Task directions =>
Your copy should begin with the line containing "942x1280 pixels.", end with the line containing "You are a computer-use", match the listing below exactly, and contain no pictures.

........

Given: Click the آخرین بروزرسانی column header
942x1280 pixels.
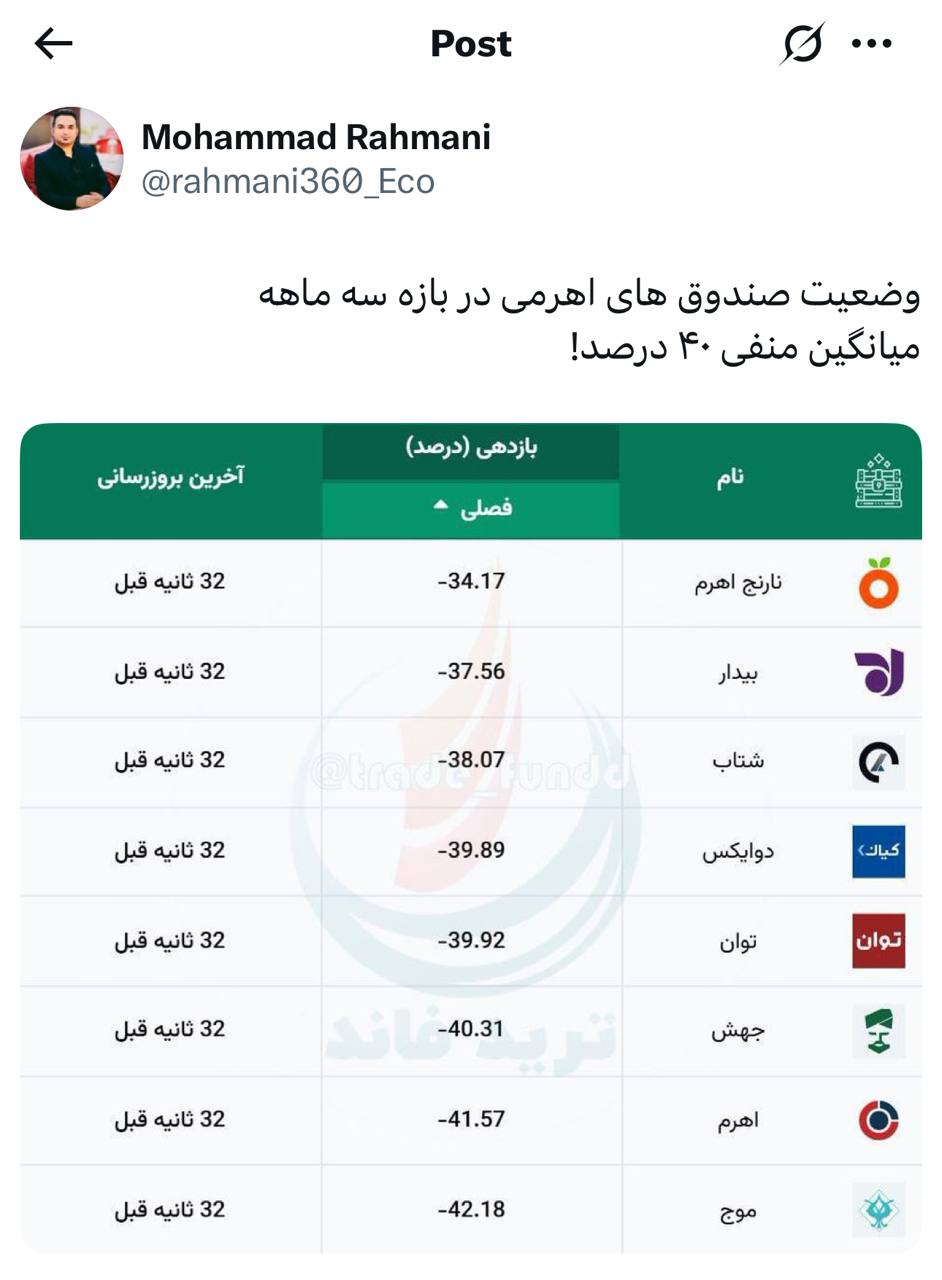Looking at the screenshot, I should coord(171,477).
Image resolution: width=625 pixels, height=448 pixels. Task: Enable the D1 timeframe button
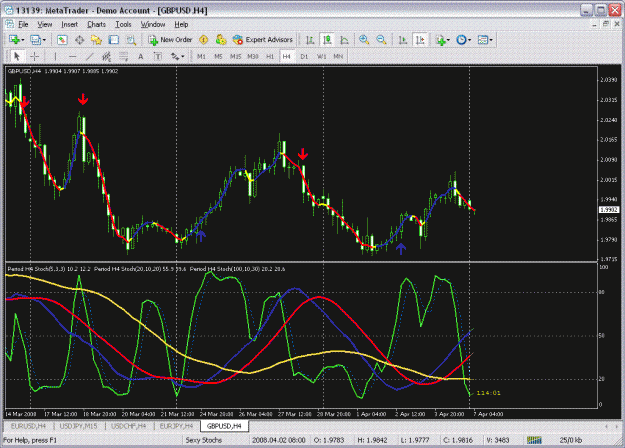pos(304,57)
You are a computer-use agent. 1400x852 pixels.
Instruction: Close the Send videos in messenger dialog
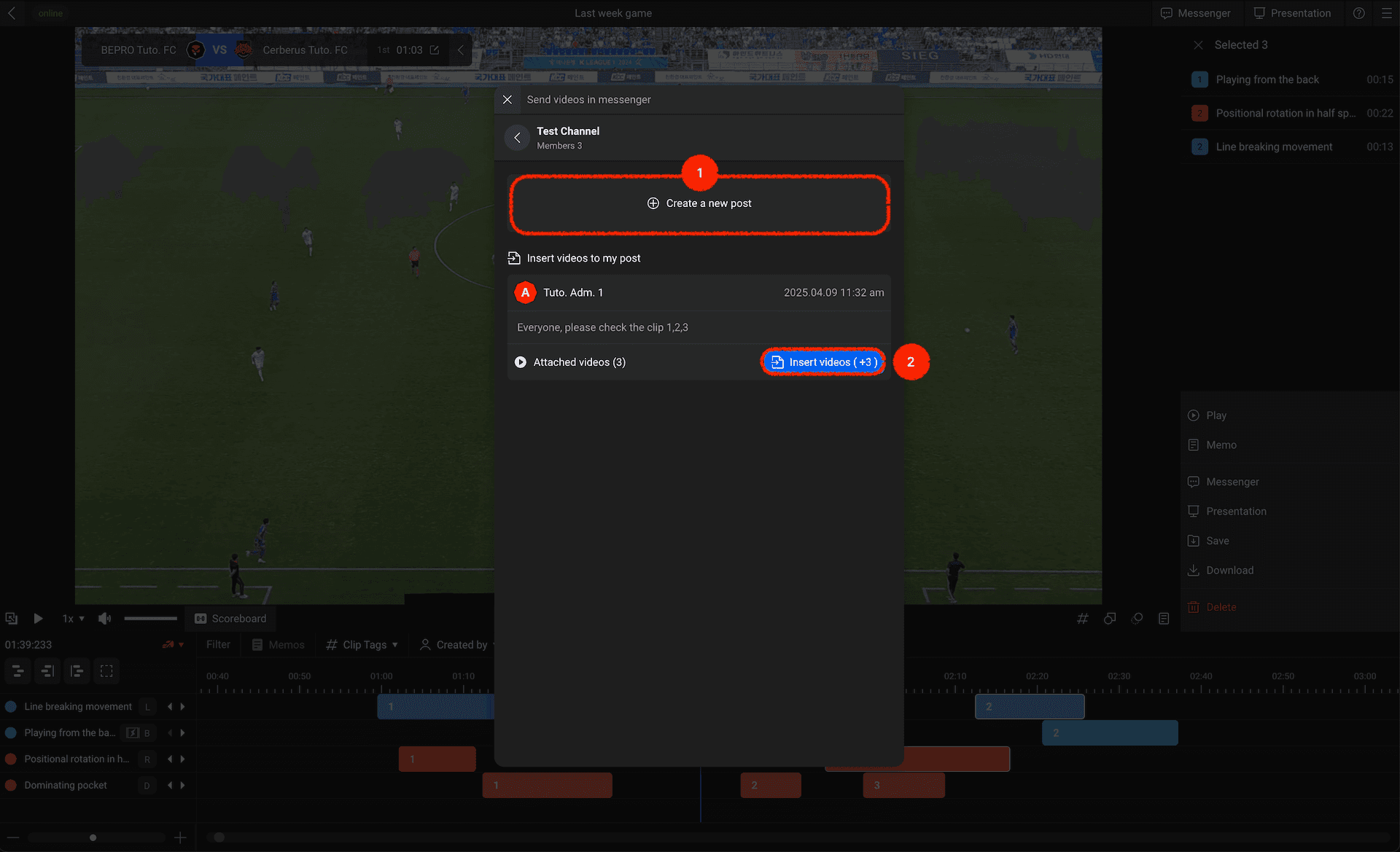click(508, 100)
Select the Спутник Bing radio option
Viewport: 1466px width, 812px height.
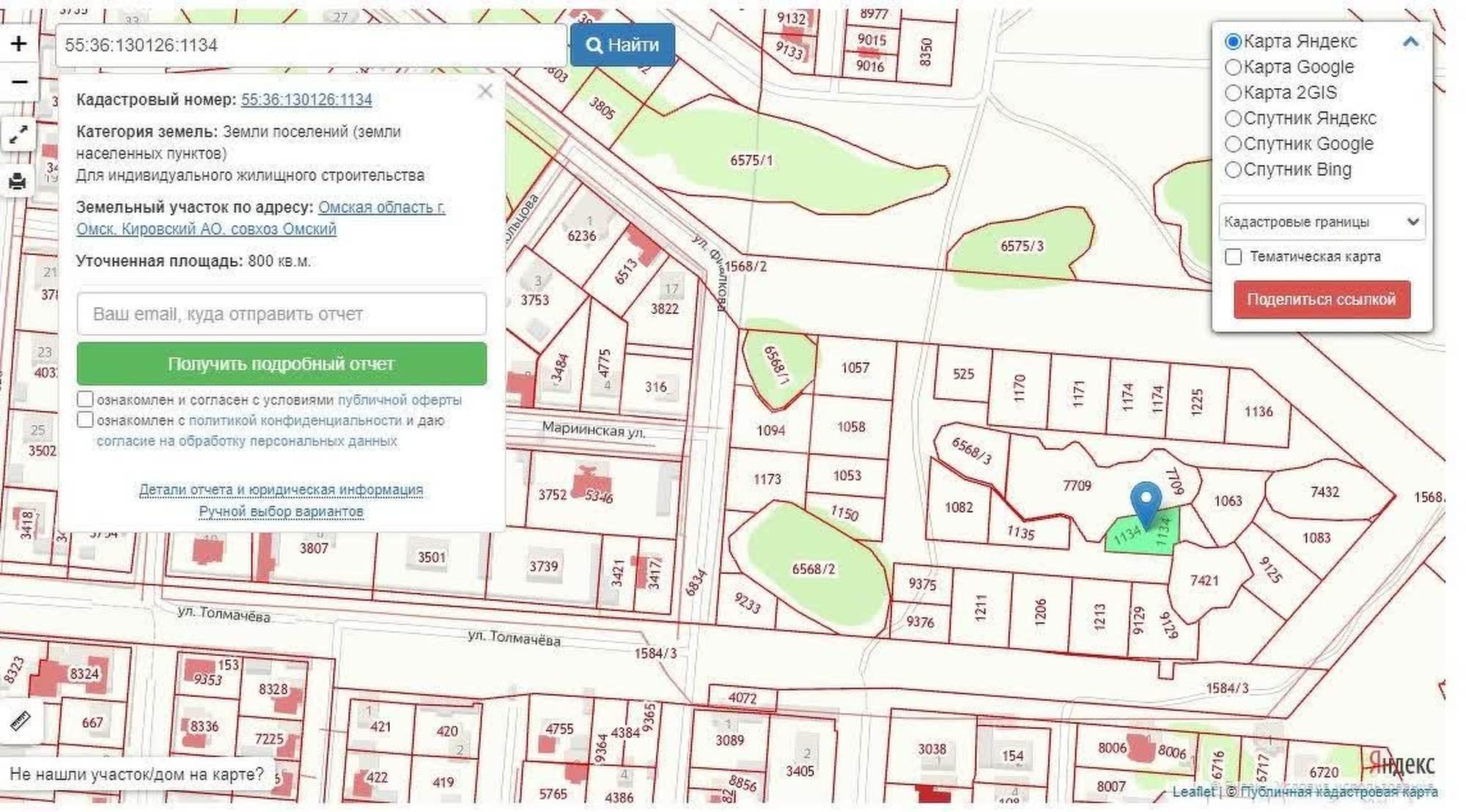pos(1234,170)
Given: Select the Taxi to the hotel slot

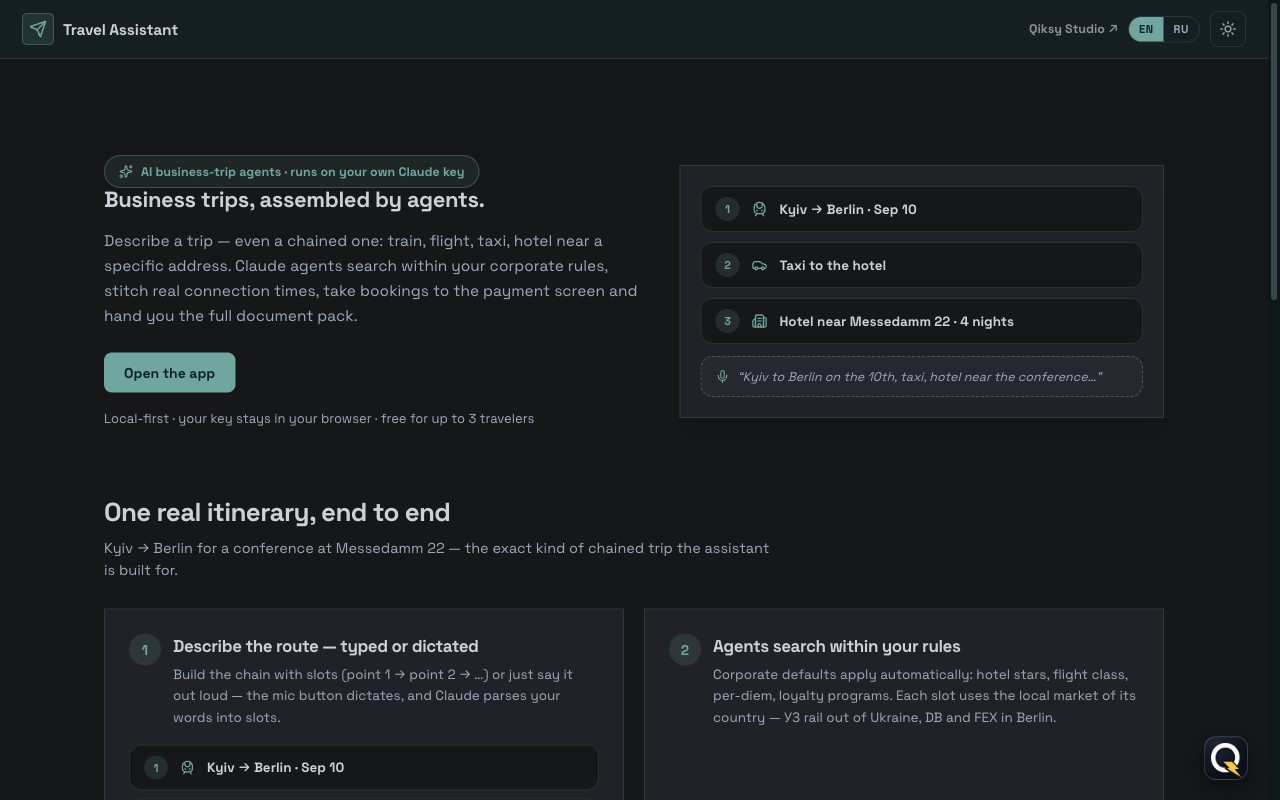Looking at the screenshot, I should (921, 265).
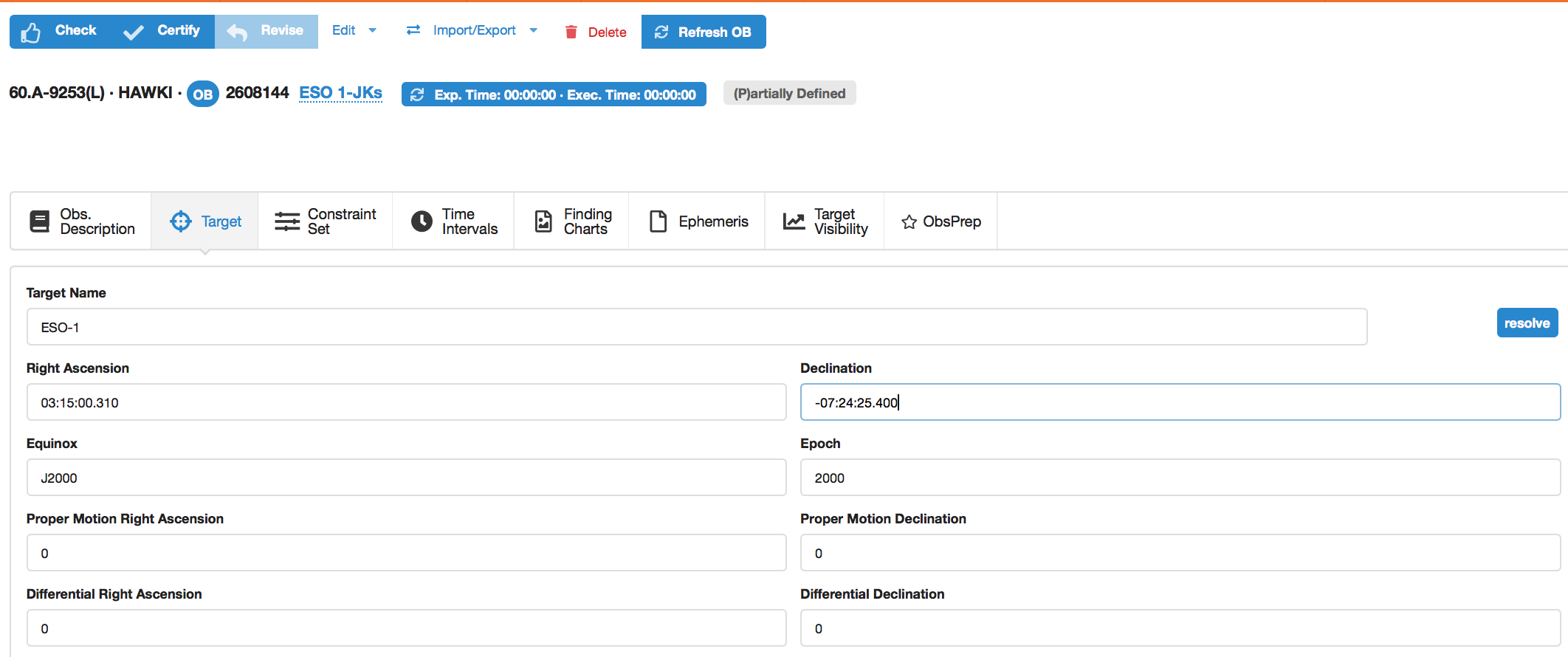The width and height of the screenshot is (1568, 657).
Task: Click the red trash Delete icon
Action: pos(571,32)
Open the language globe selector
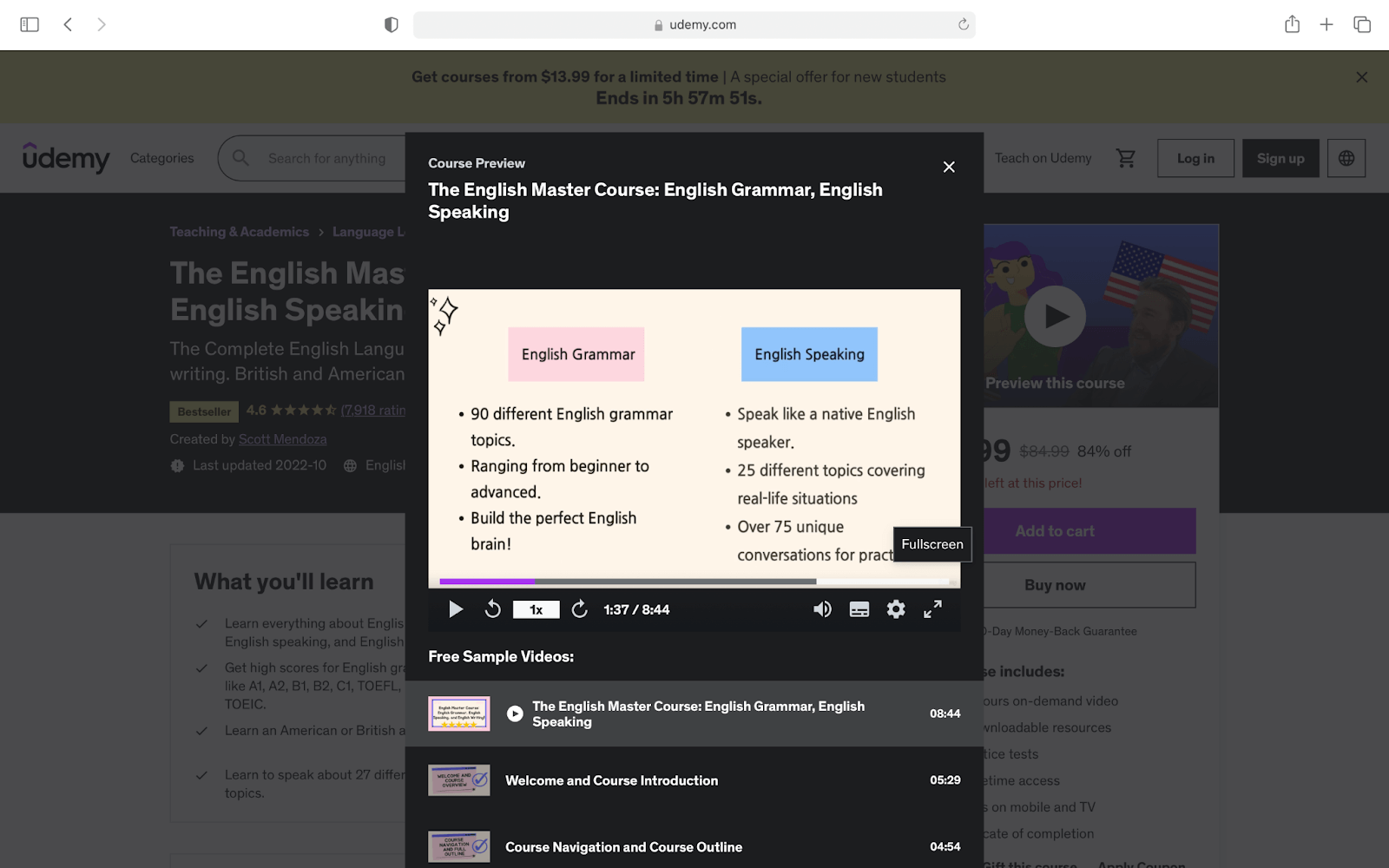The width and height of the screenshot is (1389, 868). click(x=1346, y=158)
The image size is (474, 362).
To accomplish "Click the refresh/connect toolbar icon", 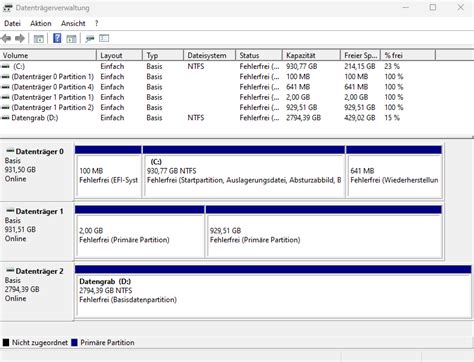I will 89,39.
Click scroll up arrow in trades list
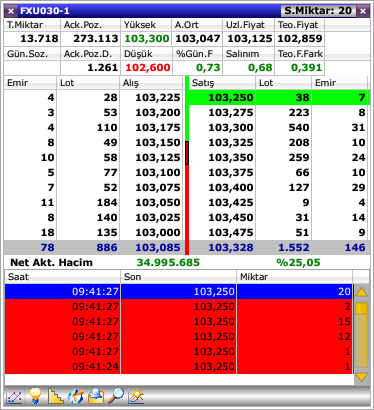This screenshot has height=410, width=374. [362, 292]
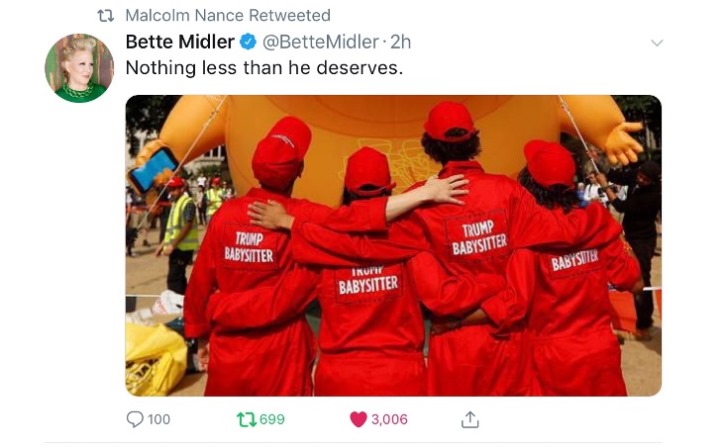Click the 3,006 likes count
Screen dimensions: 728x448
[389, 419]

........

Reply to the exercise =>
942x1280 pixels.
Looking at the screenshot, I should coord(171,477).
Image resolution: width=625 pixels, height=448 pixels. Task: Enable the D1 timeframe button
pos(304,57)
You are a computer-use agent. 1400x852 pixels.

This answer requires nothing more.